Dunne J B, Piratvisuth T, Williams R, Tredger J M
Institute of Liver Studies, King's College Hospital, London, England.
Transplantation. 1997 Feb 27;63(4):500-6. doi: 10.1097/00007890-199702270-00003.
Triple therapy with S-adenosylmethionine (SAM) (given to the donor animal, included in University of Wisconsin solution [UW], and added to the reperfusing medium) has been shown to reduce the sequential cold and warm ischemia/reperfusion injuries characteristic of the liver transplantation procedure. To clarify the actions of SAM during different stages of ischemia/ reperfusion, we have compared its benefit in five dosage regimens, using perfused rat livers after sequential periods of 24 hr cold and 20 min rewarming ischemia. When added only to UW, the presence of SAM throughout ischemia improved hepatic blood flow by 26% after 15 min of reperfusion versus no treatment (2.32+/-0.18 vs. 1.84+/-0.11 ml/min/g liver, P<0.05). SAM also improved blood flow by 23% during the 3-hr perfusion overall (P<0.05). Oxygen consumption and the release of purine nucleoside phosphorylase (PNP) were decreased (both P<0.05). When added to both UW and the perfusate, SAM additionally increased bile production at 15 min (7.14+/-1.21 vs. 2.31+/-0.74 mg/h/g liver, P<0.01). By pretreating the liver donor with SAM in vivo, and including it in the preservation and reperfusing media, it was possible to prolong and amplify the benefits on blood flow (P<0.001) and bile production (P<0.05) and to sustain glucose uptake (P<0.01). An acute exposure to SAM, when used in saline to flush UW from the graft before reperfusion, increased blood flow at 15 min (by 68%) and over a 3-hr period (both P<0.001), but no indices of metabolic activity were improved. Oxygen consumption and PNP release were both decreased (P<0.05). When added to the perfusate (present throughout reperfusion), SAM increased blood flow at 15 min (58%) and over a 3-hr period (P<0.01 in both cases). Net glucose uptake was increased (P<0.05), whereas oxygen consumption (P<0.001) and PNP release fell (P<0.05). Actions of SAM achieved acutely and over the intermediate- and long-term all seem to underlie its benefits in reducing ischemia/reperfusion injuries.

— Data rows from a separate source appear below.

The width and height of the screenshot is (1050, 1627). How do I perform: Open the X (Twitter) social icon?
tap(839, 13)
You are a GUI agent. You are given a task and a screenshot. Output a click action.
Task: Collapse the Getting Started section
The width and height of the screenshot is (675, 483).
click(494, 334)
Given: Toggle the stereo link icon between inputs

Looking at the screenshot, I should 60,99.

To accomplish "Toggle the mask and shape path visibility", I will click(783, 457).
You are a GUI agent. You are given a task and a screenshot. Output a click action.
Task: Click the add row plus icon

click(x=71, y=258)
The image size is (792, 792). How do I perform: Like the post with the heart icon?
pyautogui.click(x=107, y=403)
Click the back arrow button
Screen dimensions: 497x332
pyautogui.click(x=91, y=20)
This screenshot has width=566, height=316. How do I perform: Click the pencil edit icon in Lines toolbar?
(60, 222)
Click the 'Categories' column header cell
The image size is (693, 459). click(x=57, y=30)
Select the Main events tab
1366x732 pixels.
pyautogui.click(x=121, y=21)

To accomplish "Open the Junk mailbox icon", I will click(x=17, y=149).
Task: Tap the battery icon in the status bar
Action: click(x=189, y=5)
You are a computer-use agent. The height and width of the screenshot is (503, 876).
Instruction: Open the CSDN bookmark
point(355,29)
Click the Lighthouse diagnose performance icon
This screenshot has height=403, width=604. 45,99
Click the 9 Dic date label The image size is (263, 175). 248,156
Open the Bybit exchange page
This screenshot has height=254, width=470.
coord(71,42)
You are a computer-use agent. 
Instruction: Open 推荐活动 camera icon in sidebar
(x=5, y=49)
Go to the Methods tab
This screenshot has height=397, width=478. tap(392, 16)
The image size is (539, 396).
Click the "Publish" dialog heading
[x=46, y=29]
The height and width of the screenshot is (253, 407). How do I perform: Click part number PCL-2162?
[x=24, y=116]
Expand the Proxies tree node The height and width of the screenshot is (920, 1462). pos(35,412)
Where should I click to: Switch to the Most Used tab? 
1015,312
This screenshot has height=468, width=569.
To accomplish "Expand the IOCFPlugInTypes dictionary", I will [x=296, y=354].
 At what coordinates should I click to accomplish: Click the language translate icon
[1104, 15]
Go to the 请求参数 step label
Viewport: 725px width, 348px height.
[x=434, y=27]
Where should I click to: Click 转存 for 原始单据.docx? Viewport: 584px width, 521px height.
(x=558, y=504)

已证明,采用S-腺苷甲硫氨酸(SAM)进行三联疗法(给予供体动物,包含在威斯康星大学溶液[UW]中,并添加到再灌注培养基中)可减少肝移植手术特有的序贯性冷缺血和温缺血/再灌注损伤。为阐明SAM在缺血/再灌注不同阶段的作用,我们比较了其在五种给药方案中的益处,采用了在经历24小时冷缺血和20分钟复温缺血后进行灌注的大鼠肝脏。仅添加到UW中时,在整个缺血过程中存在SAM可使再灌注15分钟后肝血流量比未治疗时提高26%(2.32±0.18对1.84±0.11 ml/min/g肝脏,P<0.05)。在整个3小时灌注期间,SAM也使血流量提高了23%(P<0.05)。氧消耗和嘌呤核苷磷酸化酶(PNP)的释放均降低(均P<0.05)。当同时添加到UW和灌注液中时,SAM在15分钟时还增加了胆汁生成(7.14±1.21对2.31±0.74 mg/h/g肝脏,P<0.01)。通过在体内对肝脏供体进行SAM预处理,并将其包含在保存和再灌注培养基中,有可能延长并放大对血流量(P<0.001)和胆汁生成(P<0.05)的益处,并维持葡萄糖摄取(P<0.01)。在再灌注前用生理盐水冲洗移植物中的UW时急性暴露于SAM,可使15分钟时血流量增加(68%),并在3小时内增加(均P<0.001),但代谢活性指标未得到改善。氧消耗和PNP释放均降低(P<0.05)。当添加到灌注液中(在整个再灌注过程中存在)时,SAM使15分钟时血流量增加(58%),并在3小时内增加(两种情况均P<0.01)。净葡萄糖摄取增加(P<0.05),而氧消耗(P<0.001)和PNP释放下降(P<0.05)。SAM在急性、中期和长期所产生的作用似乎都是其减少缺血/再灌注损伤益处的基础。